Existentialist authors used to say that death is the ultimate personal experience. Evolutionists respond that the only thing personal about death is its experience, since any individual death is best understood as part of the process by which populations are brought into equilibrium. The “racial hygiene” movement inspired by social Darwinism, and ascendant in the half-century prior to Hitler, adopted just such a stance. Echoes of it continue to this day in, say, scepticism towards mass vaccination and disease eradication schemes. So, while evolution might be able to explain technological advance, it cannot easily explain, let alone justify, science’s signature interest in having us know and control everything.

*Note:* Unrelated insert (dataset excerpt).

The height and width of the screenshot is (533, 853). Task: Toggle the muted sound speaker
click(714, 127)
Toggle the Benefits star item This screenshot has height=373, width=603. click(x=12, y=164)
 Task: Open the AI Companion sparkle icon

Consider physics, which at least since Newton has been taken as the gold standard of intellectual achievement. But why? This is a science that unabashedly aspires to adopt what the monotheistic religions recognise as God’s point of view, whereby all natural phenomena – most of which are irrelevant to human survival – are understood under a common theoretical framework that only very few of us grasp. Moreover, physics has been pursued not merely as an elite hobby but as the basis for practices that have put us all at risk.

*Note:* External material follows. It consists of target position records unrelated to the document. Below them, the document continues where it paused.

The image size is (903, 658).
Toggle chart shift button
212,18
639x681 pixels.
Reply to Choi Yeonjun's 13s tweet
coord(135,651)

It may come as no surprise that the history of physics is full of monotheists, typically heterodox ones who hid their views at least as much to avoid religious as scientific persecution. Perhaps more surprising is that the same is true of the history of biology, both before and after Darwin: Linnaeus, Cuvier, Lamarck, Mendel, Wright, Fisher and Dobzhansky were among the most distinguished contributors to the study of heredity. All were Christians with rather considered views of how their faith impinged on their science. Indeed, against this backdrop, Darwin himself is not unreasonably regarded as a failed Christian.
But given the vexed relations between politics and science in the 20th century, a Darwinist with the courage of his convictions would now declare the leading tendencies in the medical and physical sciences “counter-evolutionary” and call for a scaling back in their funding and significance before they contribute to the extinction of our species.

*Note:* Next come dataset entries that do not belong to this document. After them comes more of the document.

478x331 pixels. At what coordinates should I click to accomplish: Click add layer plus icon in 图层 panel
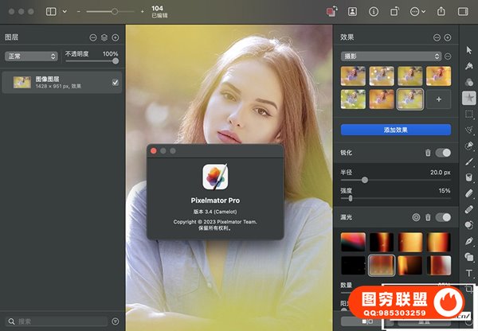point(116,37)
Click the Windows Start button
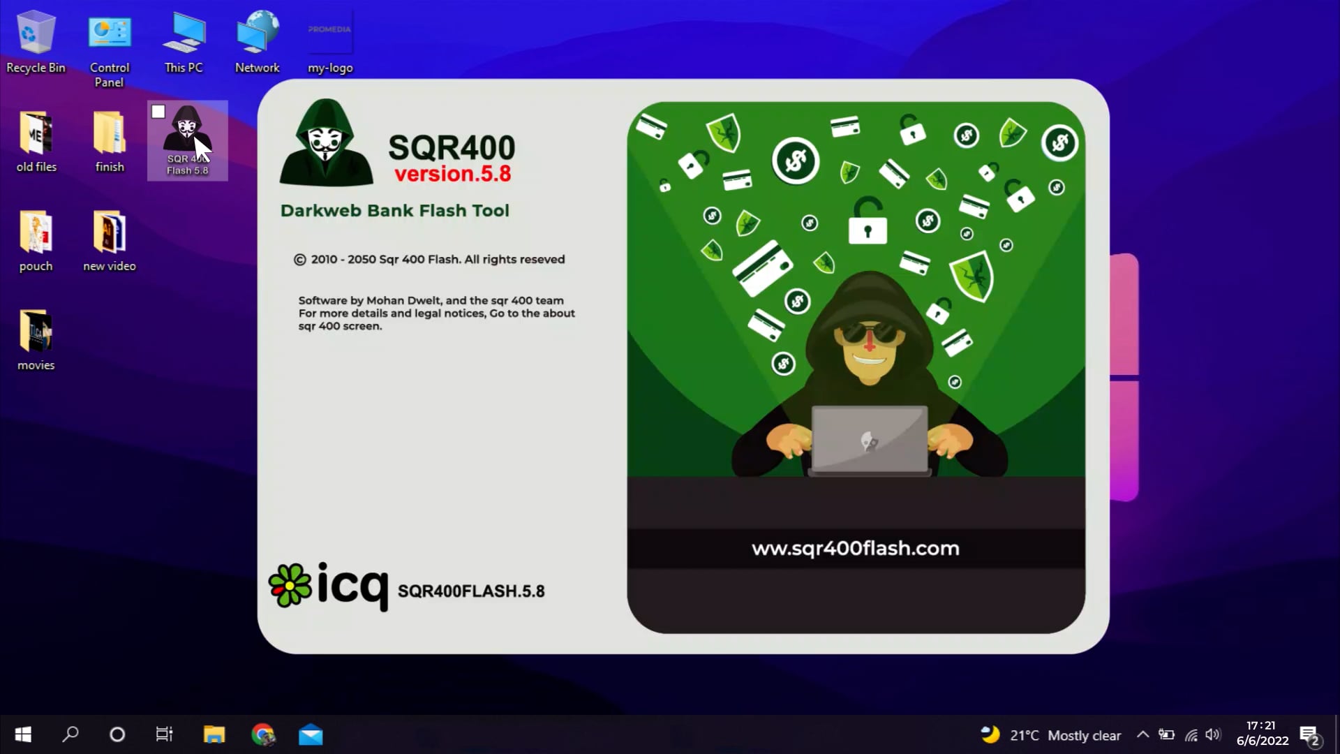Screen dimensions: 1340x754 click(23, 734)

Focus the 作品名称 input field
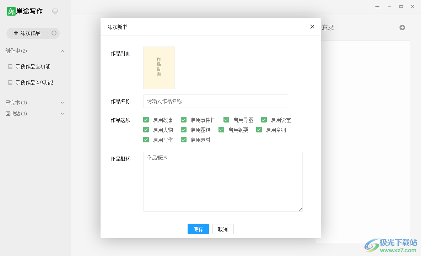click(x=215, y=101)
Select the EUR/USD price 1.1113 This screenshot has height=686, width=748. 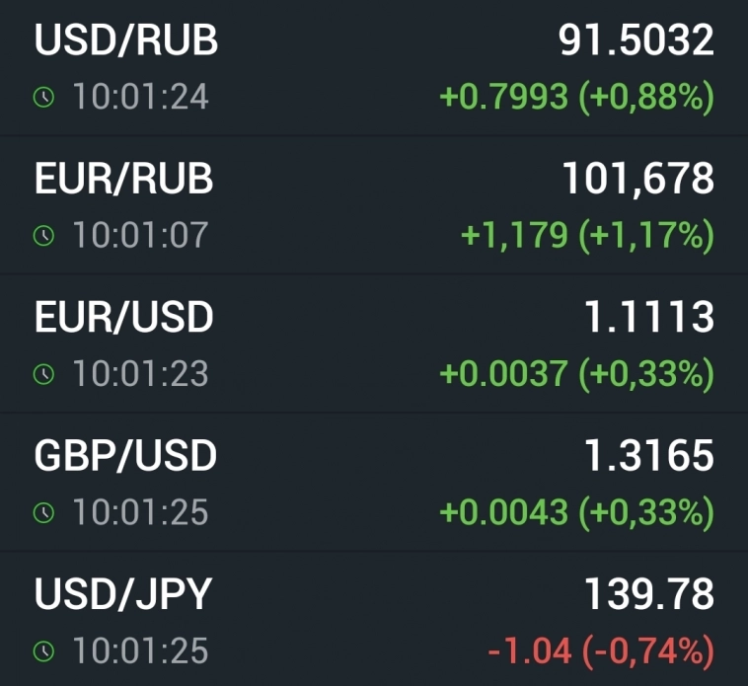648,318
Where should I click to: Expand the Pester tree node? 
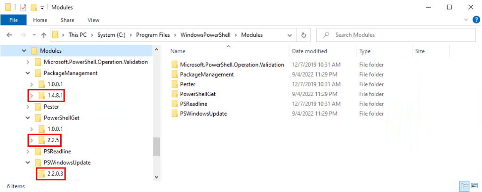tap(28, 107)
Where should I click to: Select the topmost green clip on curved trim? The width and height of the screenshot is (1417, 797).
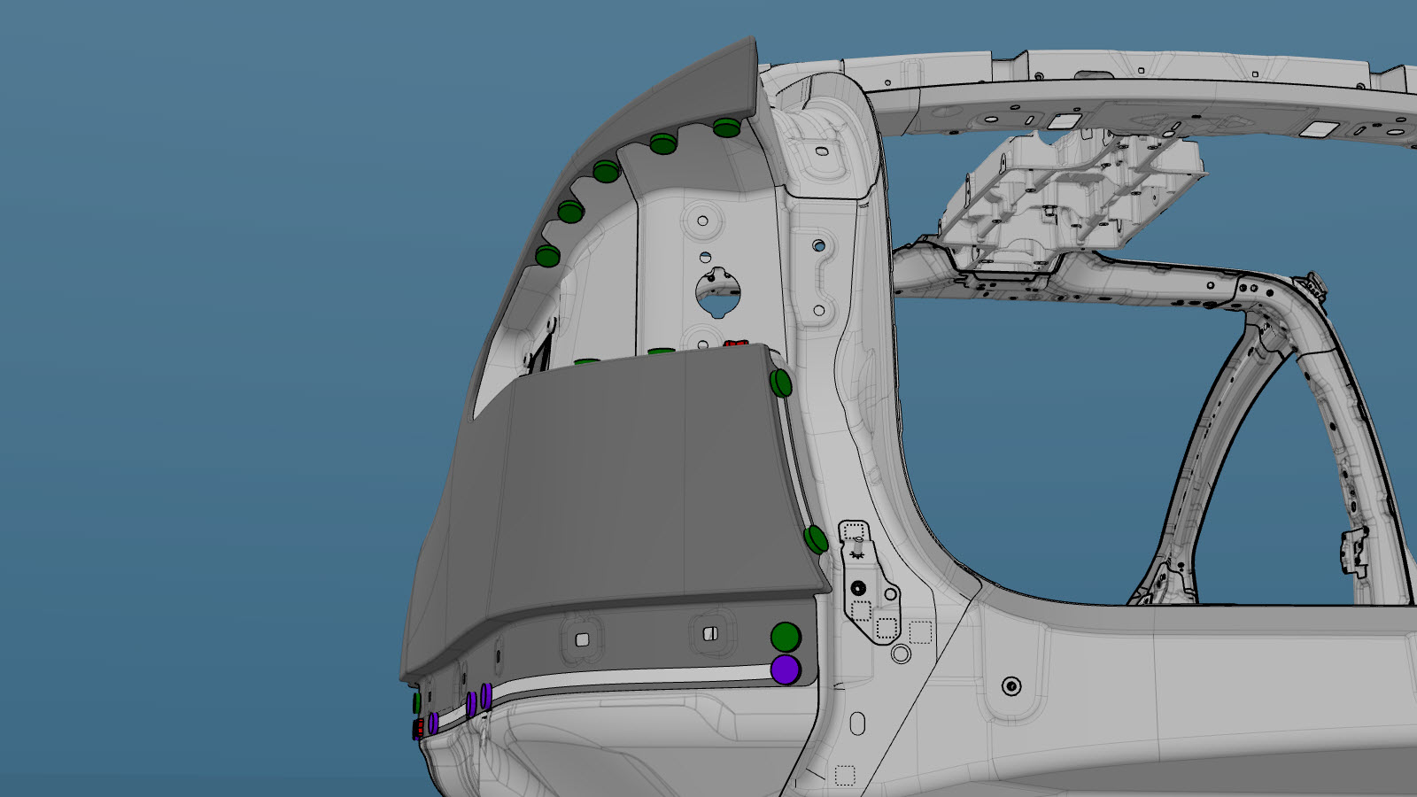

Clearly we have hit upon a paradox. Hardcore Darwinists are right that their version of biological evolution requires no belief in the kind of deity endorsed by the Abrahamic religions. However, it is unlikely that human societies would have devoted the time, effort and material resources needed to make that point in all its empirical detail, had they not also believed in the capacity of science to transcend species boundaries and acquire a comprehensive grasp of nature. Yet from a strict Darwinian standpoint, such a belief is unsustainable and perhaps ultimately lethal.
More generally, atheism has not figured as a force in the history of science not because it has been suppressed but because whenever it has been expressed, it has not encouraged the pursuit of science. The general metaphysical idea underlying Darwinism – that a morally indifferent nature selects from among a variety of organic possibilities – has many secular and religious precedents across the world. In each case, it has led to an ethic of equanimity and even resignation, certainly not a drive to remake the planet, if not the universe, to our own purposes. Yet, so far we have got pretty far on that drive. The longer we continue successfully, the stronger the evidence that at least human life cannot be fully explained in Darwinian terms.